XI Domenica Tempo Ordinario -B

Grembi per generare la vita come il terreno lo è per il seme

 (Ezechiele 17,22-24; 2 Corinzi 5,6-10; Marco 4,26-34)

Ascoltiamo il Vangelo:

“In quel tempo, Gesù diceva [alla folla]: «Così è il regno di Dio: come un uomo che getta il seme sul terreno; dorma o vegli, di notte o di giorno, il seme germoglia e cresce. Come, egli stesso non lo sa. Il terreno produce spontaneamente prima lo stelo, poi la spiga, poi il chicco pieno nella spiga; e quando il frutto è maturo, subito egli manda la falce, perché è arrivata la mietitura».

Diceva: «A che cosa possiamo paragonare il regno di Dio o con quale parabola possiamo descriverlo? È come un granello di senape che, quando viene seminato sul terreno, è il più piccolo di tutti i semi che sono sul terreno; ma, quando viene seminato, cresce e diventa più grande di tutte le piante dell’orto e fa rami così grandi che gli uccelli del cielo possono fare il nido alla sua ombra».

Con molte parabole dello stesso genere annunciava loro la Parola, come potevano intendere.
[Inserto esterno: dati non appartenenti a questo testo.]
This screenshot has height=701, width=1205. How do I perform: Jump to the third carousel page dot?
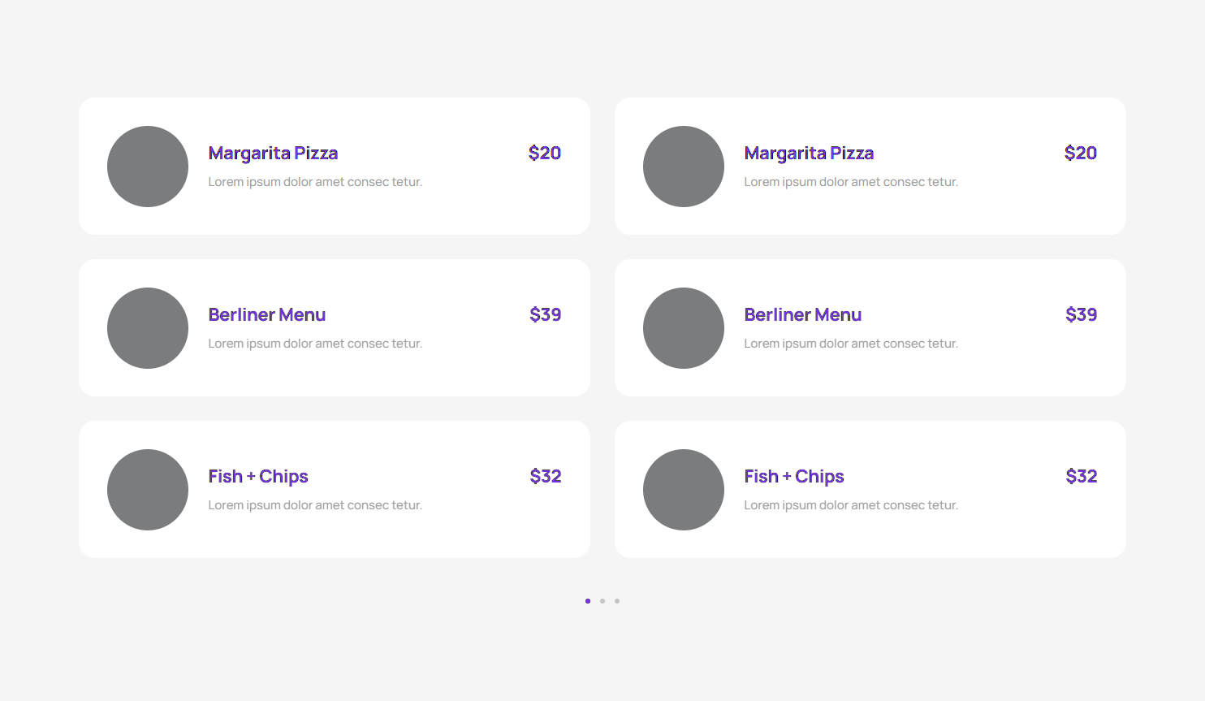617,601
Senza parabole non parlava loro ma, in privato, ai suoi discepoli spiegava ogni cosa”.

Con tutto Dio germoglia. Con Dio è sempre primavera perché fa nuove tutte le cose. Come chi è ottimista e nel crepuscolo di una giornata ci vede già il nuovo giorno con l’alba che lo annuncia, così Dio in ogni nostro tramonto vede la rinascita. Il contadino che butta il seme in terra lo fa perché in esso ci vede, anzi spera, una spiga.

È vero il contadino semina ma il seme sprigiona tutta la sua forza per attecchire, nascere, germogliare e svilupparsi. Possiede al suo interno una forza che è capace finanche di spaccare il cemento o l’asfalto. Gesù usa questo linguaggio immediato perché desidera che chi ascolta comprenda che in ognuno di noi c’è un seme. Ognuno di noi deve sprigionare la sua forza interiore donando le proprie peculiarità. Si, perché come esiste una varietà sterminata di semi così ognuno di noi è portatore di unicità e particolarità.
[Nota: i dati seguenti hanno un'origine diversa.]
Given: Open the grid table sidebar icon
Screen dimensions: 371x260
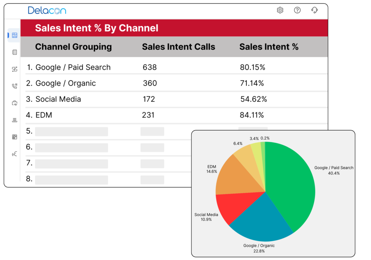Looking at the screenshot, I should [14, 137].
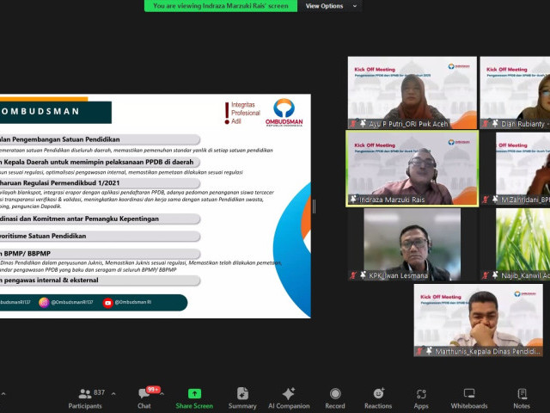Screen dimensions: 550x413
Task: Click the divider between slide and videos
Action: click(x=314, y=207)
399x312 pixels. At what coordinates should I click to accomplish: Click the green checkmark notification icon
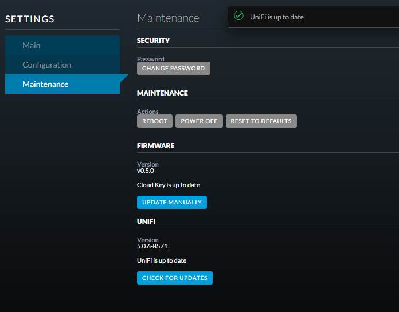(x=238, y=16)
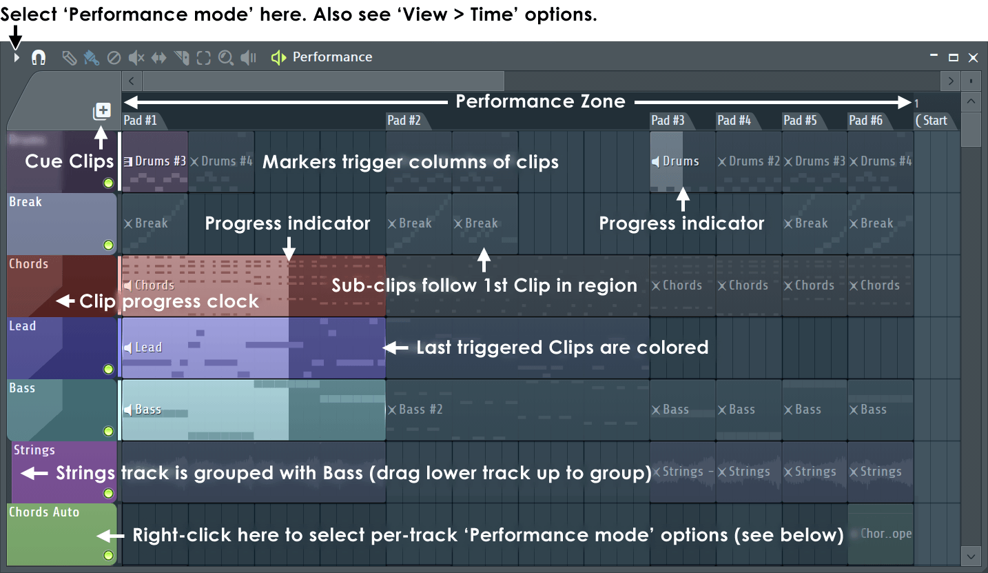
Task: Toggle the Chords Auto track mute light
Action: [x=108, y=555]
Il seme seppellito, avvolto e accarezzato dalla terra trova il giusto ambiente per svilupparsi, per rivelare il suo contenuto e la sua forza. Noi accogliendo gli altri, donando ad essi il calore della vicinanza e del nostro affetto gli offriamo il terreno adatto per esprimersi per far esplodere i tesori che contiene. Ecco noi dobbiamo essere terra che accoglie, ospita e fa in modo che il seme germini. È proprio nello sposalizio tra il terreno ed il seme che nasce la vita nuova. Il terreno è il grembo da cui nasce quanto il seme contiene in sé stesso, come non si sa, ma accade. Quando il nostro relazionarci accogliendoci gli uni gli altri imita la disponibilità di un grembo, solo allora chiunque entrerà in contatto con noi si sentirà realizzato. Nascerà o rinascerà, comunque sarà portatore di vita e noi ne saremo stati i fautori. Anche noi generatori di vita, di esistenza.

Anche chi si sente piccolo, minimo ha speranza di realizzarsi. Il seme di senape che è “il più piccolo dei semi che sono sul terreno”, una volta incamminato nel processo di nascita e sviluppo diventerà “più grande di tutte le piante dell’orto” facendo rami grandi da poter accogliere gli uccelli che troveranno rifugio per farvi i loro nidi. Dal seme il tronco, i rami, le foglie, i frutti. Dalle nostre intenzioni, dalla nostra interiorità, dal nostro cuore debbono nascere le fioriture della vita.

Anche noi dobbiamo essere capaci come Gesù di vedere nei semi piccoli il loro sviluppo futuro ed investire su di loro. Gli ultimi, gli scartati, gli esclusi, gli emarginati sono anch’essi semi che forse non sanno d’essere capaci di germogli e di potenziale come il seme scelto e selezionato. Noi che dobbiamo essere terreno che diventa grembo generativo dobbiamo diventare accoglienti, dobbiamo donare la gioia di far scoprire le potenzialità assopite, arrugginite e sbiadite di chi, scoraggiato, si lascia ammuffire dal suo isolamento o dall’esclusione che patisce. Contadini dell’altrui gioia ecco a cosa ci chiama, tra le altre cose, il vangelo. A vedere la spiga nel chicco, il pane nella spiga, la fraternità nello spezzarlo per condividerlo. Anche questa è vita far nascere negli altri la fiducia in se stessi.